[Dataset items]

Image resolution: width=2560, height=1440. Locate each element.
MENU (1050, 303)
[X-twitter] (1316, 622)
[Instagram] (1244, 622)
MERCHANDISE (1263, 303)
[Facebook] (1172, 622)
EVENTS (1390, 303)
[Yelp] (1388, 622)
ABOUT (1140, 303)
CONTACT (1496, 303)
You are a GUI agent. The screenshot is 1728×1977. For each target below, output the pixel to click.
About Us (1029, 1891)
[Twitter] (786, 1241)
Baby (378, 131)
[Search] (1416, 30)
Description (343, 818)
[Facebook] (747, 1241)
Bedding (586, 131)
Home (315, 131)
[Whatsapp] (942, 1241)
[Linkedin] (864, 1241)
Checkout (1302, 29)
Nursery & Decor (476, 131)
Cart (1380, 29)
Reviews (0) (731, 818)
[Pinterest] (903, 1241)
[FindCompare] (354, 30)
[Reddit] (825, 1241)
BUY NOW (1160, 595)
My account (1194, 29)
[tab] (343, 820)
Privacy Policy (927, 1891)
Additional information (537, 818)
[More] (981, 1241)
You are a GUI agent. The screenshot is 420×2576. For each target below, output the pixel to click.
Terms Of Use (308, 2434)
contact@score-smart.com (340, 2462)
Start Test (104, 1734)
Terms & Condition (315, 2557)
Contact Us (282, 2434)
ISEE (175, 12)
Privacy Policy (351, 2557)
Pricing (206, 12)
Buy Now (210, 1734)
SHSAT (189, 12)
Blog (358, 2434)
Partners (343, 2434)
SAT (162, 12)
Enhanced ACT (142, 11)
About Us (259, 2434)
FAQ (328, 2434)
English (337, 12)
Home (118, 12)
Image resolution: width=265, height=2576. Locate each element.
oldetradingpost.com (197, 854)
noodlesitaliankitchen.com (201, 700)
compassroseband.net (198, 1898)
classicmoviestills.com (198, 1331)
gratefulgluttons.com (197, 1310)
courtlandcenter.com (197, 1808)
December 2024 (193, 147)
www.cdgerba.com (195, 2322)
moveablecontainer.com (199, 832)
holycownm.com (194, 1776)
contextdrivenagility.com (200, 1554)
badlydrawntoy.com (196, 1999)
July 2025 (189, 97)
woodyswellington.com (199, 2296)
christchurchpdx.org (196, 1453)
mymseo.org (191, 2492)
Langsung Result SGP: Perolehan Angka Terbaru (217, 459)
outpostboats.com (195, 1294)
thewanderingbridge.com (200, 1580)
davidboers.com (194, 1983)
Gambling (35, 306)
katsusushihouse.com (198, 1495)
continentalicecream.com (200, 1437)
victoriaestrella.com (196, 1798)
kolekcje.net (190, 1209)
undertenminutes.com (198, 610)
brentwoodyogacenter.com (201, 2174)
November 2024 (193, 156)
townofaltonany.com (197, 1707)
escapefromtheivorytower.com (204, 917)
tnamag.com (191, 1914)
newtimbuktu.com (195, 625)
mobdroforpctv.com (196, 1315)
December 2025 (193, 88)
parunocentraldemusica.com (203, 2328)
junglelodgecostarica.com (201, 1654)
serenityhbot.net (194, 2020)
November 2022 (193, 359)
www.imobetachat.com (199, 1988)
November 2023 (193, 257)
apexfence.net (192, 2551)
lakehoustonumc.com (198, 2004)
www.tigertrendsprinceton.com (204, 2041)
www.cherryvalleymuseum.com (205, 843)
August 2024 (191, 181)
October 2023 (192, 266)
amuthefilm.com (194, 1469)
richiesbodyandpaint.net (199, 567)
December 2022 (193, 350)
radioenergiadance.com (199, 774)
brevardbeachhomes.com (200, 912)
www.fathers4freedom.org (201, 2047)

◆ Exercise details ◆
Nothing beyond the line that contains "BUY NOW (1160, 595)" belongs in the answer; reproduce the entries exactly from their first line through it.

◆ Response for this exercise ◆
Image resolution: width=2560, height=1440. Locate each element.
MENU (1050, 303)
[X-twitter] (1316, 622)
[Instagram] (1244, 622)
MERCHANDISE (1263, 303)
[Facebook] (1172, 622)
EVENTS (1390, 303)
[Yelp] (1388, 622)
ABOUT (1140, 303)
CONTACT (1496, 303)
You are a GUI agent. The screenshot is 1728×1977. For each target below, output the pixel to click.
About Us (1029, 1891)
[Twitter] (786, 1241)
Baby (378, 131)
[Search] (1416, 30)
Description (343, 818)
[Facebook] (747, 1241)
Bedding (586, 131)
Home (315, 131)
[Whatsapp] (942, 1241)
[Linkedin] (864, 1241)
Checkout (1302, 29)
Nursery & Decor (476, 131)
Cart (1380, 29)
Reviews (0) (731, 818)
[Pinterest] (903, 1241)
[FindCompare] (354, 30)
[Reddit] (825, 1241)
BUY NOW (1160, 595)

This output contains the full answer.